TO BE DONE: In the listing below, find every line that contains the string "dropdown" and copy each such line.

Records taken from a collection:

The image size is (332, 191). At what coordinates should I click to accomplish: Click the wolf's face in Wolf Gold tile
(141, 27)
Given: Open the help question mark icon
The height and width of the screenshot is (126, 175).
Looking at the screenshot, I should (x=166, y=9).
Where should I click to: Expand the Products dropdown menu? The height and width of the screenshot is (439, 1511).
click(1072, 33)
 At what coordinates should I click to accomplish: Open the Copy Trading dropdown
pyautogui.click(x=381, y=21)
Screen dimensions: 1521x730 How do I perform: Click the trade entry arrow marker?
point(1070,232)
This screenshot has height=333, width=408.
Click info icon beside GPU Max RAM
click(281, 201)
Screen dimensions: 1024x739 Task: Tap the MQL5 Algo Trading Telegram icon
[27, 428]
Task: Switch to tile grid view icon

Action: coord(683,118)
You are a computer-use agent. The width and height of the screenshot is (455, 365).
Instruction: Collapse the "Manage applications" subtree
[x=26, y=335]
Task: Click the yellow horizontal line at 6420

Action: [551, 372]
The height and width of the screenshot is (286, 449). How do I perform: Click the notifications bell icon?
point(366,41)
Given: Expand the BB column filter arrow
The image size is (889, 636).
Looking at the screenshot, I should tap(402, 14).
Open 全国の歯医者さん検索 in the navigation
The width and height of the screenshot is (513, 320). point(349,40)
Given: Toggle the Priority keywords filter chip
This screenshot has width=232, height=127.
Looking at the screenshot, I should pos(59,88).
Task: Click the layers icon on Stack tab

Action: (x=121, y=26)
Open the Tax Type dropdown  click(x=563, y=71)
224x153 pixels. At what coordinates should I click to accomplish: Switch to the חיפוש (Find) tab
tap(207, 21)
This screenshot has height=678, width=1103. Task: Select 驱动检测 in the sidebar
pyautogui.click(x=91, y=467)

PROBLEM SOLUTION:
Where should I click to: Expand the Products dropdown menu? The height and width of the screenshot is (439, 1511).
 At what coordinates should I click to accomplish: Open the Copy Trading dropdown
Open the Tax Type dropdown  click(x=563, y=71)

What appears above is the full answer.